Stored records
————

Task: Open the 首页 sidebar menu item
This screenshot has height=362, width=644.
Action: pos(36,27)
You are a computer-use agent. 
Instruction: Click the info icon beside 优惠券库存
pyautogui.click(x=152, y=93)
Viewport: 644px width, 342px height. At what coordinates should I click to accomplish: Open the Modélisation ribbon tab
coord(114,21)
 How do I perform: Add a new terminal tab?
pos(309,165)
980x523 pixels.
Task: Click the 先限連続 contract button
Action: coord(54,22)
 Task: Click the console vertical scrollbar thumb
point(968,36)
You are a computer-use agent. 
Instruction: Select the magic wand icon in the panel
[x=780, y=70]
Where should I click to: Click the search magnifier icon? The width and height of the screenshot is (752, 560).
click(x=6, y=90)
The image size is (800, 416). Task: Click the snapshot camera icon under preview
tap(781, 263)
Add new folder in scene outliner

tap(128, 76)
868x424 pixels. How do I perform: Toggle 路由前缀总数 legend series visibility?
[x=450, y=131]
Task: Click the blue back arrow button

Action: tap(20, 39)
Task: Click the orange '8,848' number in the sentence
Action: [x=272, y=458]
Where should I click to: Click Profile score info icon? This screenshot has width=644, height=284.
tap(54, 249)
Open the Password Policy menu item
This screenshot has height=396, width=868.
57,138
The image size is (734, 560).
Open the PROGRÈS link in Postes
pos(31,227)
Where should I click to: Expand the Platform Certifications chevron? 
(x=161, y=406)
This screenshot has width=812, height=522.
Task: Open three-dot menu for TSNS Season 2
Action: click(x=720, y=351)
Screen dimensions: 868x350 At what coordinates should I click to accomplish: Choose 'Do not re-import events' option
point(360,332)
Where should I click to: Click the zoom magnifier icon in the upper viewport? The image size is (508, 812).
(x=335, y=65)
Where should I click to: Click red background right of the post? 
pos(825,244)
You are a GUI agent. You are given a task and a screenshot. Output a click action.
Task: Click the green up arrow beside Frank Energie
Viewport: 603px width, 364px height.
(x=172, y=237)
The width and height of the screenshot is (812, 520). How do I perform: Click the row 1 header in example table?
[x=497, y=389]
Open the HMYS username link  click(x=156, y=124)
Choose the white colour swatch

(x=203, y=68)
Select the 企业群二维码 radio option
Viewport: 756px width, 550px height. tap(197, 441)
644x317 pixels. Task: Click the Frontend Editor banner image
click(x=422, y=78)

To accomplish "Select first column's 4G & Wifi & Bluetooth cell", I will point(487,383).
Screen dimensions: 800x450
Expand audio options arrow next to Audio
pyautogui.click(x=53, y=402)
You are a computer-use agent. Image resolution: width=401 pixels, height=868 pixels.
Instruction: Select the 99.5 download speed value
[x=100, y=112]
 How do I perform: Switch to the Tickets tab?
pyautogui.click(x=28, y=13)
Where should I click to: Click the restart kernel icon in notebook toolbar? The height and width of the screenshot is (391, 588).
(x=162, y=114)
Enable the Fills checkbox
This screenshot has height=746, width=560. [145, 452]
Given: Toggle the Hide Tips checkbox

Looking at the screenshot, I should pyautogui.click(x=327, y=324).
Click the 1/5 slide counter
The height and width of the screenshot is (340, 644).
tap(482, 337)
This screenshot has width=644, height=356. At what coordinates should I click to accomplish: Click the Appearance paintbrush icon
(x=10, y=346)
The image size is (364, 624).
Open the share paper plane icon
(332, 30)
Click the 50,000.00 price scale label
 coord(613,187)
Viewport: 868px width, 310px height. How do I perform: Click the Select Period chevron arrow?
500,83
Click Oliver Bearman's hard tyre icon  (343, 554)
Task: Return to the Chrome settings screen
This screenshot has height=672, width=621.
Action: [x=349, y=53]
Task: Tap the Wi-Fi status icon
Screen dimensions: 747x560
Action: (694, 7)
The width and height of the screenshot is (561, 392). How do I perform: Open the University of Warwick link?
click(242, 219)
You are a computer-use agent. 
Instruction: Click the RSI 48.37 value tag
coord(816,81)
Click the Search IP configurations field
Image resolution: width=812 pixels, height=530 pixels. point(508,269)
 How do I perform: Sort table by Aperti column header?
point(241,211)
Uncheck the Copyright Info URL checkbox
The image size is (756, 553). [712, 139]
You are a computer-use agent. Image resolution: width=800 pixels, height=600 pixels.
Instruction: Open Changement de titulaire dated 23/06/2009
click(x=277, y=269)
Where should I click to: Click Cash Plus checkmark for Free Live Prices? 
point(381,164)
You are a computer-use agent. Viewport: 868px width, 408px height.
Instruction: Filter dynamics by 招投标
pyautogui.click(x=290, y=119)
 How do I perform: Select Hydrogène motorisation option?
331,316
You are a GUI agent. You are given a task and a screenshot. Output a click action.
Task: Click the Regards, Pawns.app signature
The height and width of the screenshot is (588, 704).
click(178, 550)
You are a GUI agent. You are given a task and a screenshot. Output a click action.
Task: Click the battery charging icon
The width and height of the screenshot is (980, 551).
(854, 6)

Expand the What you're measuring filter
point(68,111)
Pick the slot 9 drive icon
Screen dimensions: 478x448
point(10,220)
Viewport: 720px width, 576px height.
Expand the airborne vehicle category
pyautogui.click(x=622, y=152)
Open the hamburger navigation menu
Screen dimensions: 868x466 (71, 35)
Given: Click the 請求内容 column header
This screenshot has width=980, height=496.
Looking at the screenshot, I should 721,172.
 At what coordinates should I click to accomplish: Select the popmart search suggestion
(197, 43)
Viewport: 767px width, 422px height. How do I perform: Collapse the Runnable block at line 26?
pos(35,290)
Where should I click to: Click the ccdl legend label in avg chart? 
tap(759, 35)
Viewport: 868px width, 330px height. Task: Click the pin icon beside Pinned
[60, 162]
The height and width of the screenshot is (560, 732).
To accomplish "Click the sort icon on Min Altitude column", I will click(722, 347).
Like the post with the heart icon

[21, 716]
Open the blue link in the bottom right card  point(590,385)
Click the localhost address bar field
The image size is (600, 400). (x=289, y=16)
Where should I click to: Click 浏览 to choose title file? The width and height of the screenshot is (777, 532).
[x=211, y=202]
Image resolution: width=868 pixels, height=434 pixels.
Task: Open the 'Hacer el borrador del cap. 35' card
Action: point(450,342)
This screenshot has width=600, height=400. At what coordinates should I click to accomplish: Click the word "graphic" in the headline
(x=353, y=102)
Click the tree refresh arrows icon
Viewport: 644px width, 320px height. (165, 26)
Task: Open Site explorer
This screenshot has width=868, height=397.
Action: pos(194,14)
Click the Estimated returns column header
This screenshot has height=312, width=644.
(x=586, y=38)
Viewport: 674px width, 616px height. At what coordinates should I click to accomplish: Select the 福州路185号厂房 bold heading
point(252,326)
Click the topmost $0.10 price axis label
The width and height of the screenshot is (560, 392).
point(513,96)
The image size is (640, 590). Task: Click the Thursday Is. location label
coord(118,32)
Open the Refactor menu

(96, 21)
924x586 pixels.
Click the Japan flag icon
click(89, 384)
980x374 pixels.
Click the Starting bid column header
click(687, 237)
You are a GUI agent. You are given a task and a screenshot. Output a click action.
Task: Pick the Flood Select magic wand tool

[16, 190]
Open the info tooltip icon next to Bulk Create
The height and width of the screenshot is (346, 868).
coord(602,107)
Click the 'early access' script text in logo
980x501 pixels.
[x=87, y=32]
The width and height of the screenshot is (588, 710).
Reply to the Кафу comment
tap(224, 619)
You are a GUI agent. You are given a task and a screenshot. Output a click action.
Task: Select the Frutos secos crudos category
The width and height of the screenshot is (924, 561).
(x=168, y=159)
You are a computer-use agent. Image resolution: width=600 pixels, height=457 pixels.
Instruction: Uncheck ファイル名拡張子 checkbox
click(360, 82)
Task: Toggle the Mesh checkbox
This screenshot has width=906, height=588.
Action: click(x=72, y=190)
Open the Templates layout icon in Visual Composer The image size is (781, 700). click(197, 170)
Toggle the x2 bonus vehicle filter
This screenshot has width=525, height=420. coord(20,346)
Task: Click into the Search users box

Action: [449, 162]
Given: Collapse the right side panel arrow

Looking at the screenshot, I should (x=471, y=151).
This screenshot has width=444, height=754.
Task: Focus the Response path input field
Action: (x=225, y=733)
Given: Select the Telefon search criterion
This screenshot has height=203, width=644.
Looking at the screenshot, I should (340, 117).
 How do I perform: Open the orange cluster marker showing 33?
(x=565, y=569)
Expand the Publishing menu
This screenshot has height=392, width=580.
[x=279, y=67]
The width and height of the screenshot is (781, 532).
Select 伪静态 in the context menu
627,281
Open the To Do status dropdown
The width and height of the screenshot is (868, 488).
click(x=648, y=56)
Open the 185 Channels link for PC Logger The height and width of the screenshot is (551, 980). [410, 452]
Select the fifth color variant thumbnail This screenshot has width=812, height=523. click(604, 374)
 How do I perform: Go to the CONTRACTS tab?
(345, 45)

————

Problem statement
Collect the complete line wherever the string "computer" appears in the records.

Answer space
You are a computer-use agent. 
You are a computer-use agent. 
You are a computer-use agent. Image resolution: width=401 pixels, height=868 pixels.
You are a computer-use agent. 
You are a computer-use agent. Image resolution: width=800 pixels, height=600 pixels.
You are a computer-use agent. Viewport: 868px width, 408px height.
You are a computer-use agent. Image resolution: width=600 pixels, height=457 pixels.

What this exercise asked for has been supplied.